28Enfin, dernier élément, cela entraîne aussi une reconnaissance de Nicolás de Jesús, peintre et graveur que le Musée mexicain soutient depuis le début. L’une des ambitions du Musée et de son directeur est de faire « monter » des talents des régions rurales, qui constituent la richesse de la nation mexicaine, à l’égal peut-être de peintres internationaux tels Rufino Tamayo ou Francisco Toledo ou de toute l’école d’Oaxaca. Le Musée a donc relayé tout le mouvement au travers d’une exposition, d’un livre, de différents événements – tables rondes, conférences – dans son auditorium, et d’ateliers pour les enfants en direction de l’éducation environnementale et du respect de la diversité culturelle.

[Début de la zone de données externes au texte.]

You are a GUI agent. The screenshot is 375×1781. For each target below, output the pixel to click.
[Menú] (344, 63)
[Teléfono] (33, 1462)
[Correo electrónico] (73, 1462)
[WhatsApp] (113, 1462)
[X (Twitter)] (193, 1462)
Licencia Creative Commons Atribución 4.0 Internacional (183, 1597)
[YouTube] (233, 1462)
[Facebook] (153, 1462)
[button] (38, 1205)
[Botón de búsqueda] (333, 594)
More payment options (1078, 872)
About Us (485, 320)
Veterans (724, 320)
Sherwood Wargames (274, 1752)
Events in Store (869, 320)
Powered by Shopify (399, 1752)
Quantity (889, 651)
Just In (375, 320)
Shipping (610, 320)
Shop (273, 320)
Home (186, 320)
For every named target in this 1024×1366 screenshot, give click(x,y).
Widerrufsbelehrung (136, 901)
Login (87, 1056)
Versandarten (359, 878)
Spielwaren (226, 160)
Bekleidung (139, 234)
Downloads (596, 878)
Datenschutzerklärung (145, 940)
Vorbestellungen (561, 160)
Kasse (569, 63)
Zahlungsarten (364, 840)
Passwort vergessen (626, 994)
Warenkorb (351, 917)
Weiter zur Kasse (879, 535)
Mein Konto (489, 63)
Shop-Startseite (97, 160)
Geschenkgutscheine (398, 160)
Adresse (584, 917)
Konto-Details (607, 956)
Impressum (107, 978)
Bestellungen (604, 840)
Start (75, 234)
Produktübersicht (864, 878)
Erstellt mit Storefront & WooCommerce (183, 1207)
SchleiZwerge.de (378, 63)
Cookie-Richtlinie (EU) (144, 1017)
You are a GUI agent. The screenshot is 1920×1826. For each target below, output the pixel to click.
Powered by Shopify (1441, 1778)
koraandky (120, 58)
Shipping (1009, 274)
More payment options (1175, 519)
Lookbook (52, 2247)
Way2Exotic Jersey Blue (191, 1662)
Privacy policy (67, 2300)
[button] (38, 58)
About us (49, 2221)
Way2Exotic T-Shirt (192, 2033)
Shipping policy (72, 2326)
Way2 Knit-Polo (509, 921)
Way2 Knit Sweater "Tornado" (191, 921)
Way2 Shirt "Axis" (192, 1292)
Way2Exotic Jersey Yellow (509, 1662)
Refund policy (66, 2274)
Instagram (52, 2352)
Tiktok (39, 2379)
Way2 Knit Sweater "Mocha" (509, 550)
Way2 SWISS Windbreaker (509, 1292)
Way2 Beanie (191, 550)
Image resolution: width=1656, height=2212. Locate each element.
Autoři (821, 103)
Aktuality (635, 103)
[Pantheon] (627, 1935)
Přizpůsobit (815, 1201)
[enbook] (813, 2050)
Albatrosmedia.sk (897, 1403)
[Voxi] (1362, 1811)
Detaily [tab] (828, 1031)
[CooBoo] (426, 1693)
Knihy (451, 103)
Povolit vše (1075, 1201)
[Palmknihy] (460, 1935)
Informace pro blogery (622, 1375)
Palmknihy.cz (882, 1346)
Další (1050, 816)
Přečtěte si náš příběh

29Toutes ces animations culturelles font l’objet d’une diffusion importante dans la presse en langue espagnole de la ville et, grâce aux « réseaux anglo » des graveurs, des anthropologues et des collectionneurs, se propagent dans les milieux anglo-saxons. Les communiqués d’appel à l’aide, les soirées de fund-raising (levées de fond) pour les peintres et leur combat environnemental vont se succéder. Après la première annulation du projet de barrage hydroélectrique par la présidence de la République d’alors en 1992 (Salinas de Gortari), les liens avec les artisans et peintres vont continuer, notamment pour fournir la boutique du musée en pièces de haute qualité susceptibles de plaire à une clientèle exigeante issue de la classe cultivée mexicano-américaine, mais également anglo-saxonne.

30Ces relations et réseaux vont être régulièrement sollicités jusqu’à nos jours. Des conférences ou présentations sont programmées dans l’auditorium et des artistes soutenus par le NMMA dans leurs activités à l’étranger (dont Nicolás de Jesús). Cette alliance du marché de l’art et de la promotion d’un artiste individuel se marie fort bien avec le rappel des combats environnementaux et des préoccupations patrimoniales des Nahuas du Balsas. La présentation en juin 2014 du livre retraçant l’œuvre peinte et gravée de Nicolás de Jesús devient ainsi l’occasion d’une série d’activités – à laquelle j’ai pu participer, précieux poste d’observation – qui va associer la communauté artistique et migrante de Chicago autour du plus prestigieux de ses membres et d’une forme de commémoration de l’action victorieuse contre le barrage. Ce livre en quatre langues (espagnol, nahuatl, anglais, allemand) a été publié par un collectionneur allemand, Harmut Zantke [2014], passionné par l’œuvre de Nicolás de Jesús ; il a ainsi conçu un projet éditorial, en proposant à l’artiste d’écrire des textes en espagnol et en nahuatl sur sa trajectoire artistique et son parcours de mobilité depuis son village jusqu’à la ville de Mexico et ses années à Chicago. Si l’on analyse le lien « artistes/mouvement social/musée » avec le recul du temps, on constate que le NMMA a tiré un certain profit d’avoir participé à la mobilisation artistique et aux revendications sociales et patrimoniales depuis les années 1990. Cela lui a forgé un capital de légitimité auprès de la communauté mexicaine et chicana, souvent critique par ailleurs dans le manque d’investissement politique du Musée [17].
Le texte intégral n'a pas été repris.